At the city, people have brought the princess to be offered to the kraken, she being okay with this as it will save the city. The kraken pops out of the sea and wrecks half the city, clearly being uncontrollable. Percy flies in from above, but has his bagged head stolen by some incubi, and we get a pointless aerial chase sequence. Really, the only purpose for it is to show off the graphics, because all that happens is some more innocent cityfolk get crushed. The kraken doesn't even draw closer to the princess.
So Percy gets back the head, tosses it in front of the kraken just as it's about to swipe the princess, and it turns into stone, collapsing, killing some people. Oh, you thought there was going to be an actual epic battle with the giant turtlebeast? Ha. Immediately afterward, Hades pops up, and Percy just tosses his sword at him after getting it infused with a sudden lightning bolt. Rather than killing Hades, however, it simply
sends him back to the underworld. This is ridiculous. This movie apparently forgot that the gods of old -can actually be killed-, and rather easily if you're actually able to deliver the blow. Stab to the heart? DEAD.
So the kraken statue then collapses onto the structure holding the princess, forcing Percy to leap to the sea to save her, and they wash up on a shore. One thing happens between that and the chase that bugs me: Percy jumps from his pegasus from about a hundred feet up, into the building from which Andromeda is being sacrificed, crashing into a bonfire for a few seconds, and rolling out UNHARMED. COMPLETELY FINE. Demigod or not, he had to be hurting. He jumped into a pit of FIRE! The inconsistencies in his capacity for injury are really awful (considering how he's been on the ropes in almost all of his actual fights).

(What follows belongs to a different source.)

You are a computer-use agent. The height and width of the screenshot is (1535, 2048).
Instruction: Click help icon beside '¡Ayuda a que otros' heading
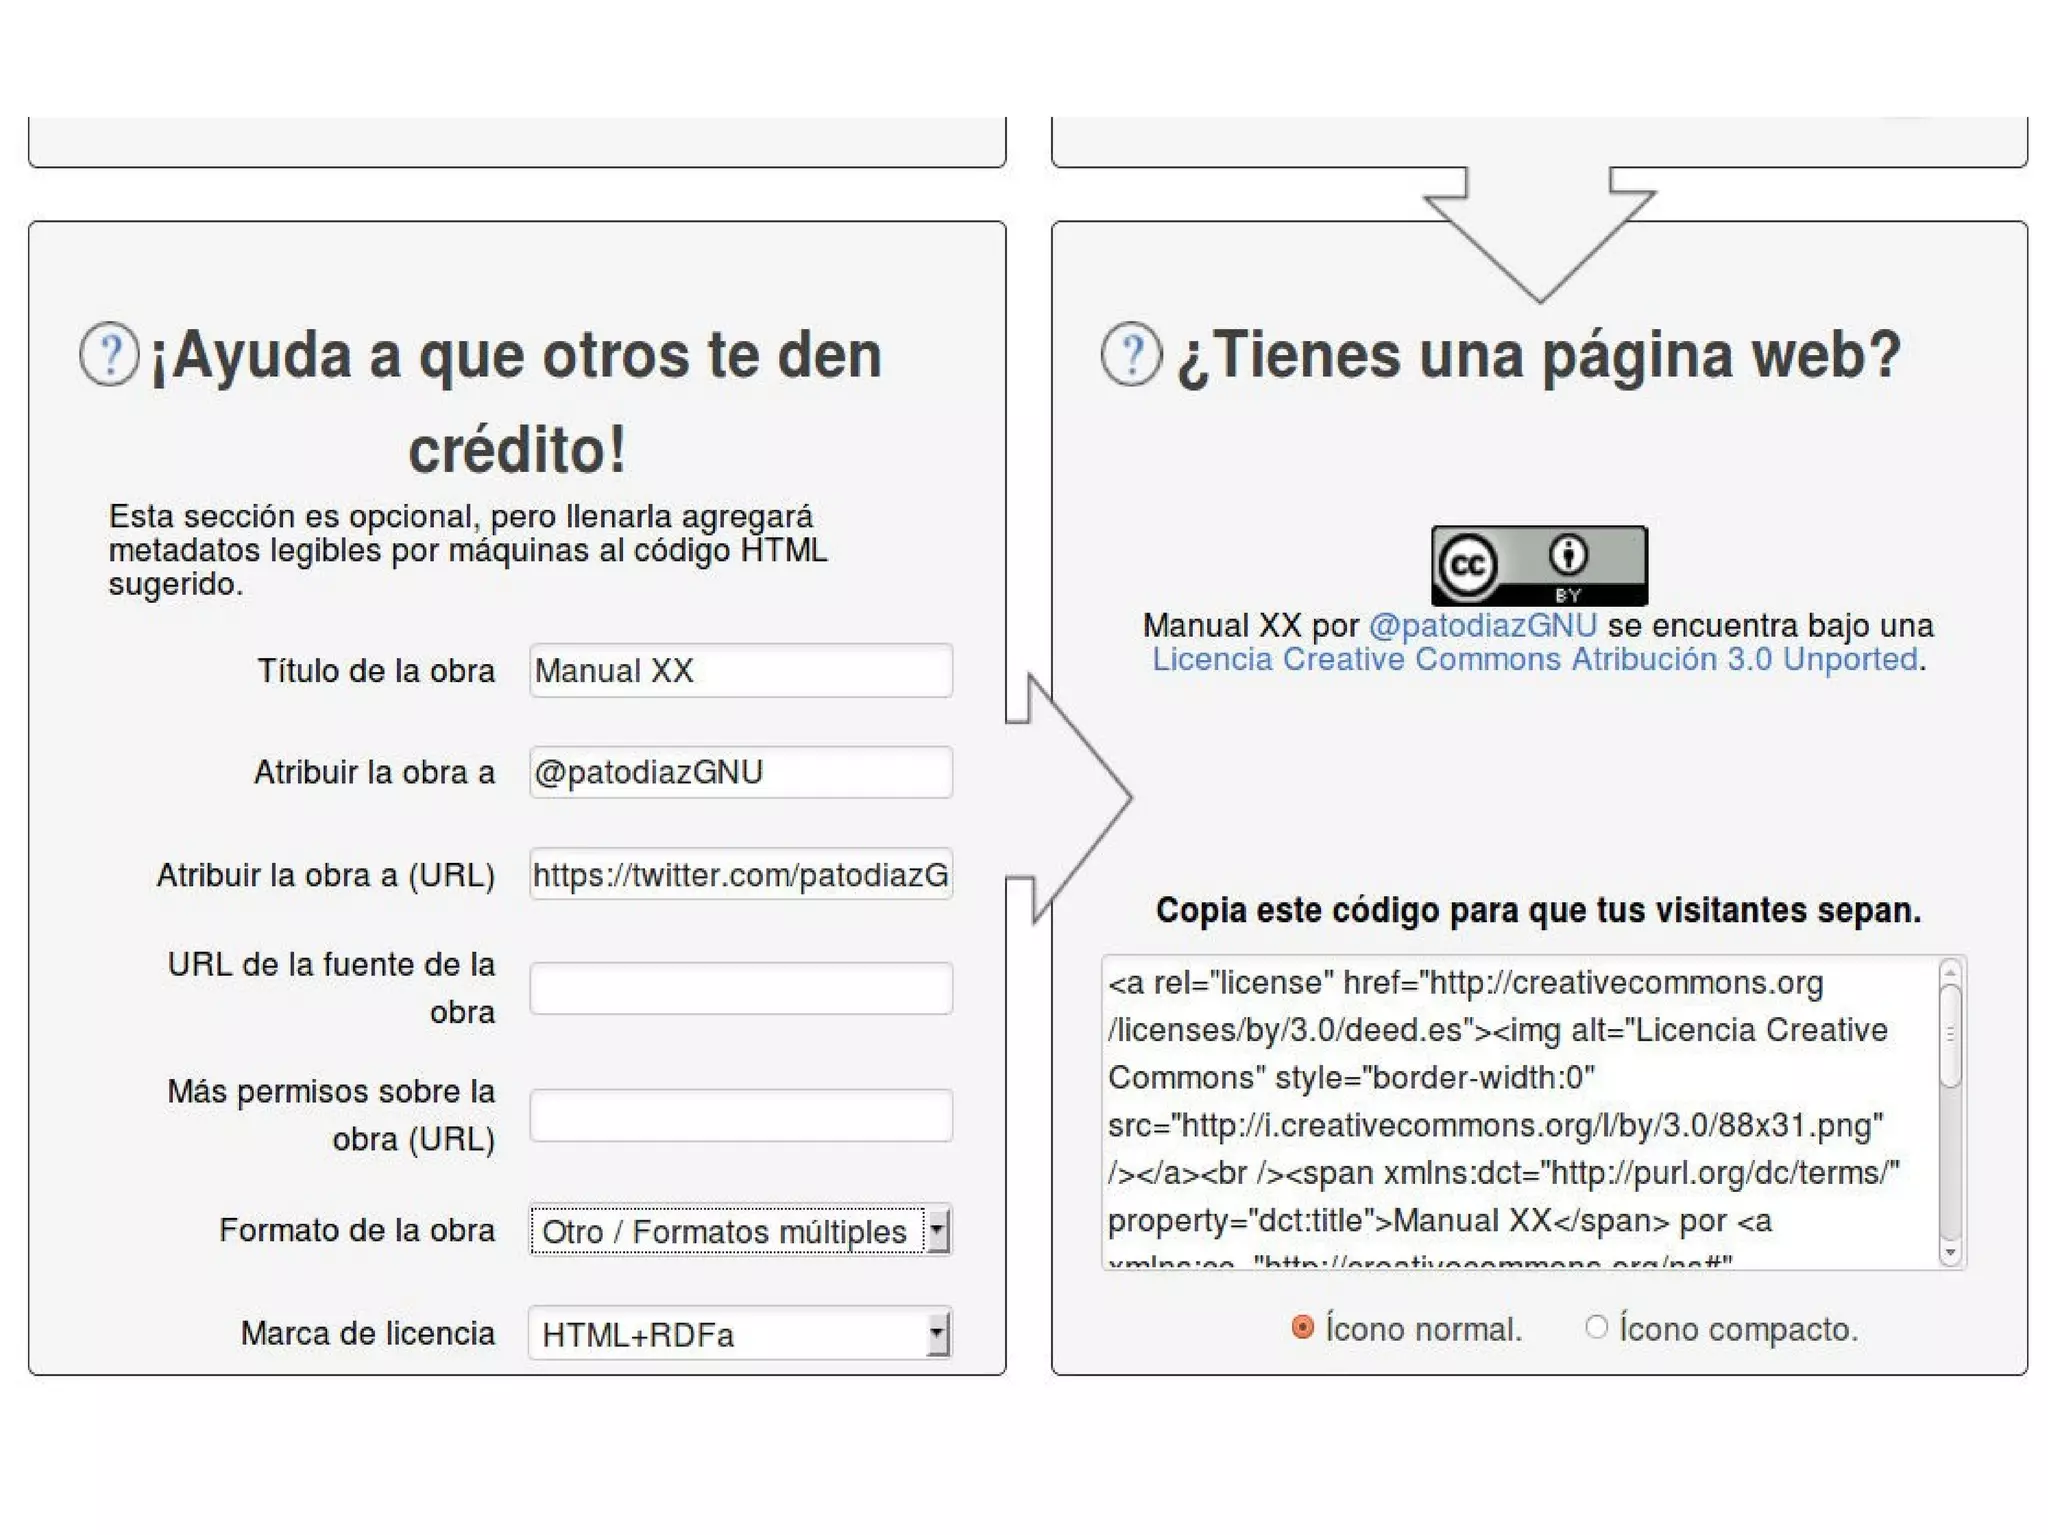(109, 354)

So Percy goes back to that old statue of Zeus, where the god himself comes and thanks him for his deeds, bringing up that bullcrap about needing human love to survive and blah blah, and then, in classic Mary Sue fashion, he RESURRECTS IO. Not Percy's recently-deceased and dearly-loved family! Not all the soldiers who died helping him! Nope. Just the useless girl who he maybe had a fleeting sexual interest in.
And then it ends.
This movie was awful. Terrible characters with personalities ranging from cardboard to brick to DEAD, a horrible disregard for proper mythology, and monster fights that were just BORING. There is no reason that three giant scorpions, Medusa, and a kraken should be boring, but they were. Perseus was one of the lamest main characters I've ever seen, and any secondary characters were too underdeveloped and died too quickly to gain any respect. The CGI wasn't even that good, at some points.
Final rating: 5/10, and two of those points are just for the Djinn and two mercenaries, the only solace I took out of this whole thing. Go give your neighborhood blue-eyed, charcoal-skinned sorcerer of the desert sands a hug today!